EXERCISE GOAL: Starting at the line that contains "You are a computer-use agent. Screen", transcribe every remaining line of the data below exactly, and omit all pictures.

Collected data:
□ □ □

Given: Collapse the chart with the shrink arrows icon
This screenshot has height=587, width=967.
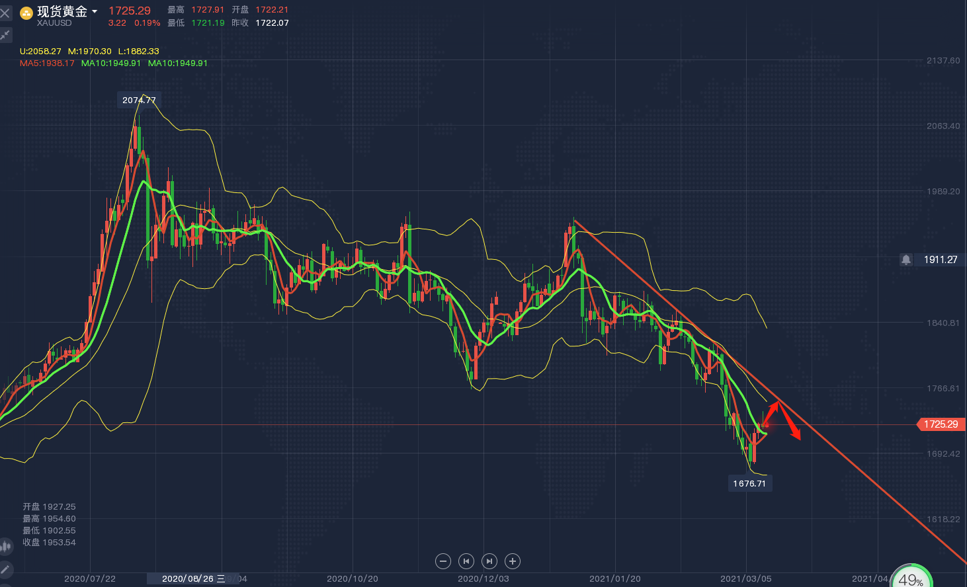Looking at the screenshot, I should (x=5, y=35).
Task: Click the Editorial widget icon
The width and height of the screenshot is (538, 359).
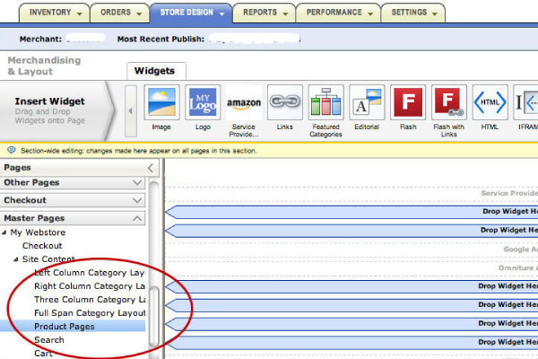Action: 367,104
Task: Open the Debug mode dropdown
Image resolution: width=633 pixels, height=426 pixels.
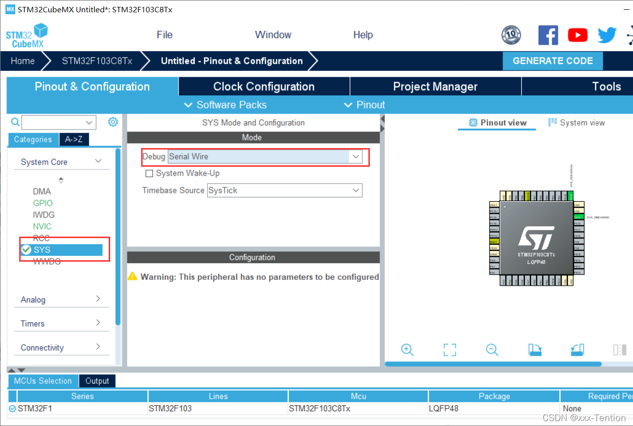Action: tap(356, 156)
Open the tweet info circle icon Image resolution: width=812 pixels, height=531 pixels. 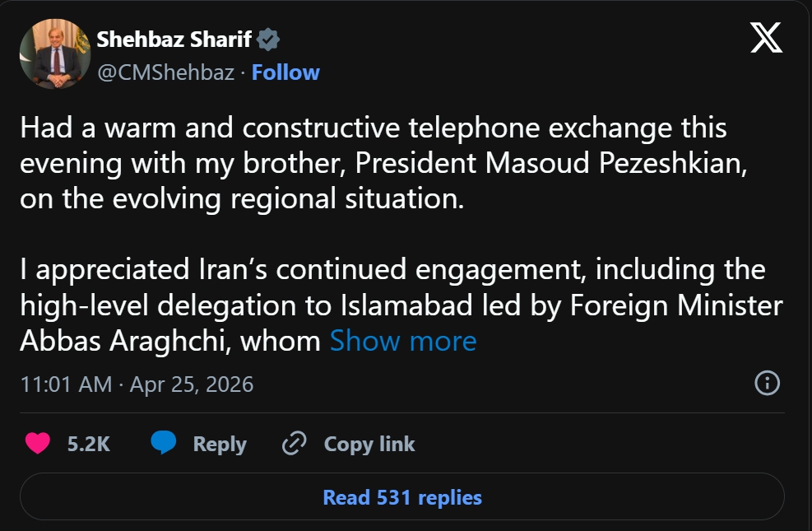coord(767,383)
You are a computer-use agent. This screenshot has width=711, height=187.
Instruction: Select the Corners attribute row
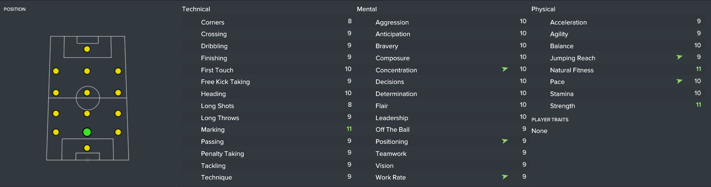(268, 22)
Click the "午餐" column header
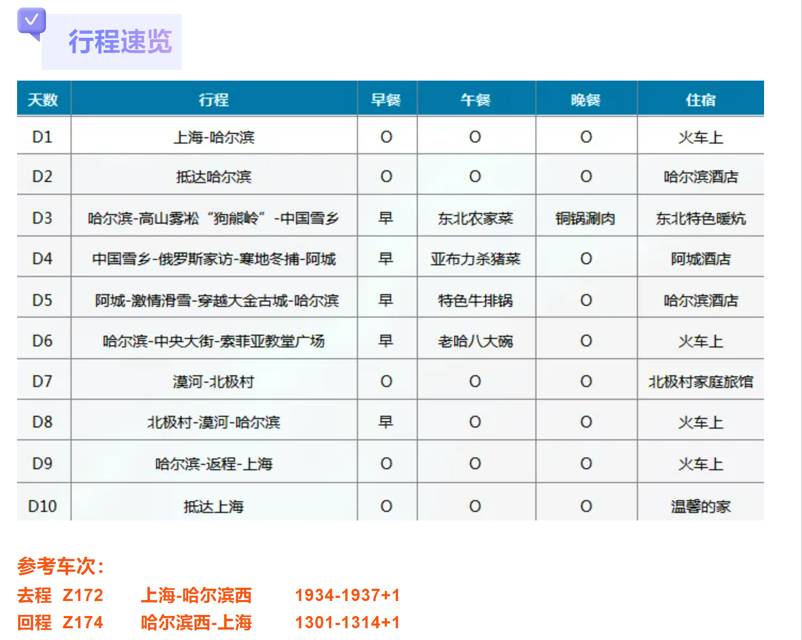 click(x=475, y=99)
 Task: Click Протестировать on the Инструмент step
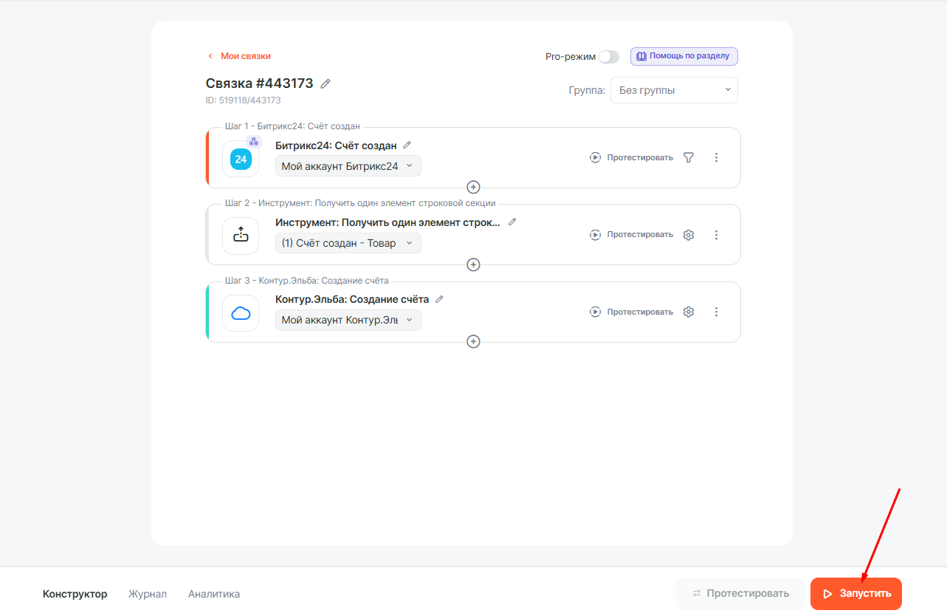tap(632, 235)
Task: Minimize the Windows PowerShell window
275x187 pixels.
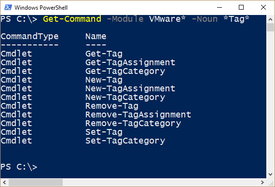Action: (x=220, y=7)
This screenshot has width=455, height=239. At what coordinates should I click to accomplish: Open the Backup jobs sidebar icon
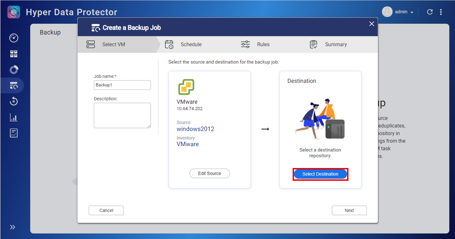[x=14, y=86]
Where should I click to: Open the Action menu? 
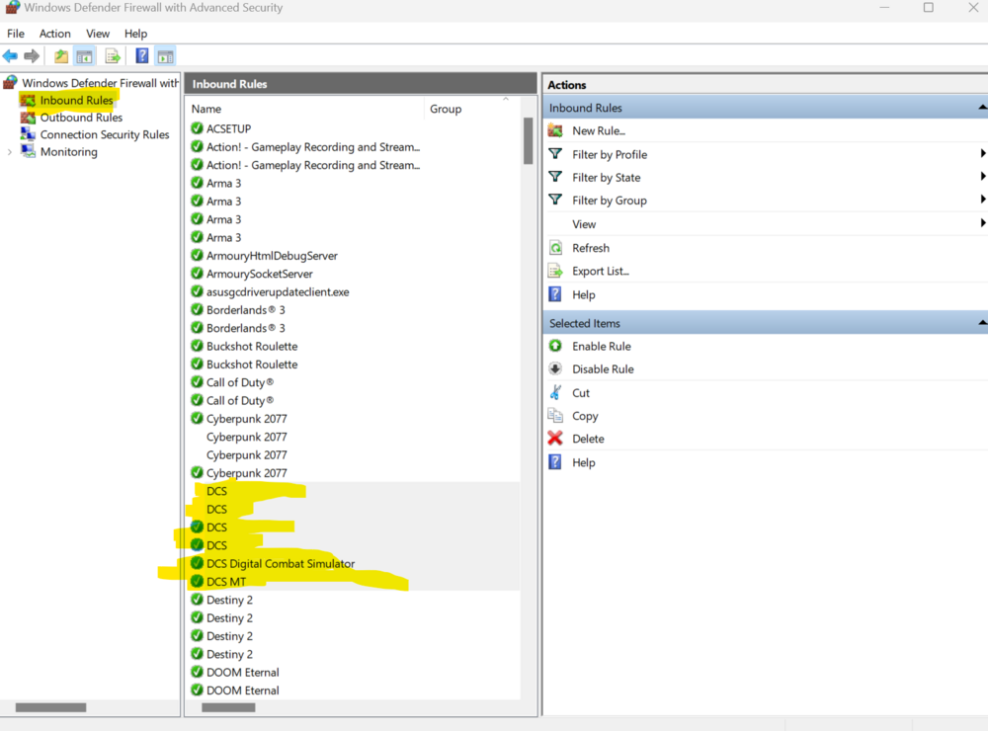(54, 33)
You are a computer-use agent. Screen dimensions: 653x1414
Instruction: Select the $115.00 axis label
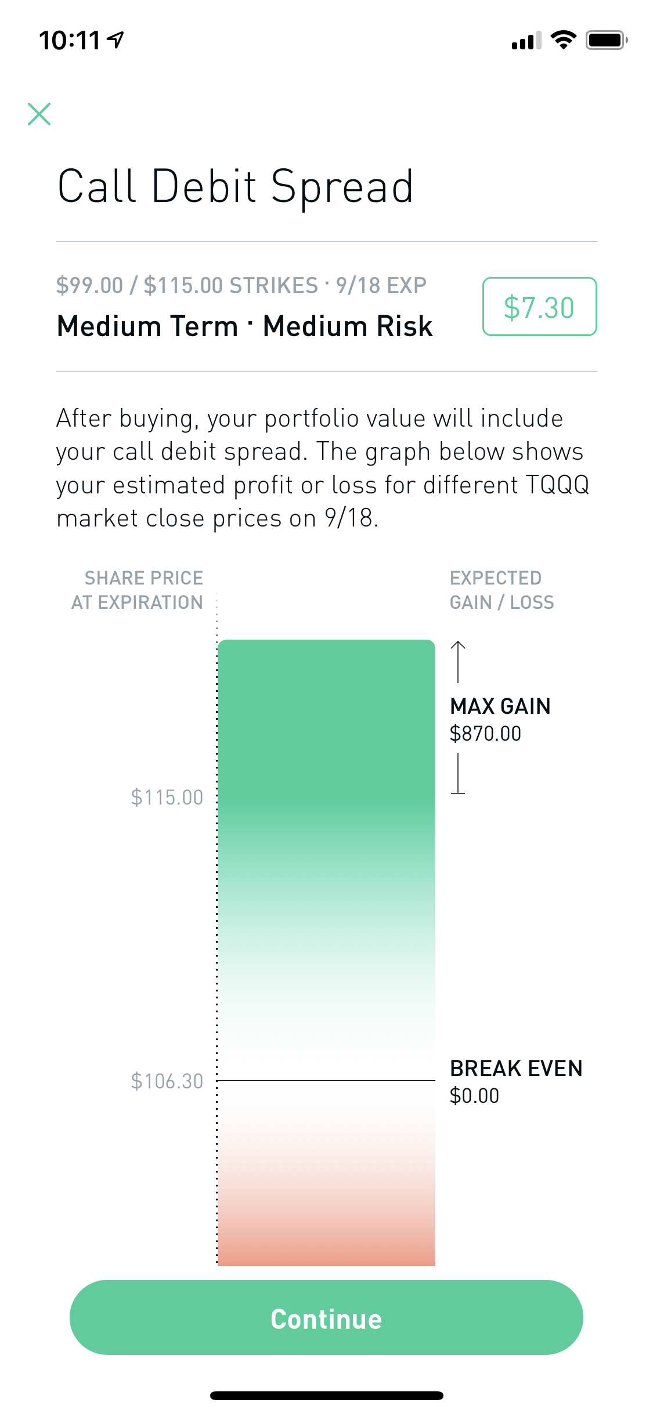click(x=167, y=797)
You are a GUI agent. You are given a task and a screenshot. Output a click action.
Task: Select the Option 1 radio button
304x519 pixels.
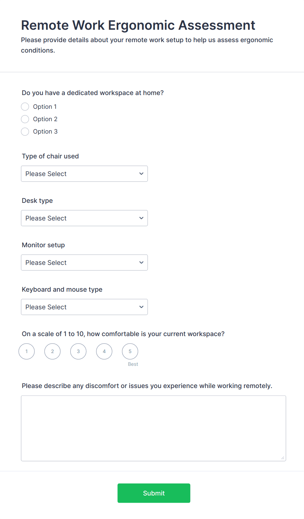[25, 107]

□ □ □

SOLUTION:
You are a computer-use agent. Screen dimensions: 653x1414
Instruction: Select the $115.00 axis label
click(x=167, y=797)
You are a GUI agent. You are given a task and a screenshot. Output a click action.
Task: Select the Option 1 radio button
304x519 pixels.
[25, 107]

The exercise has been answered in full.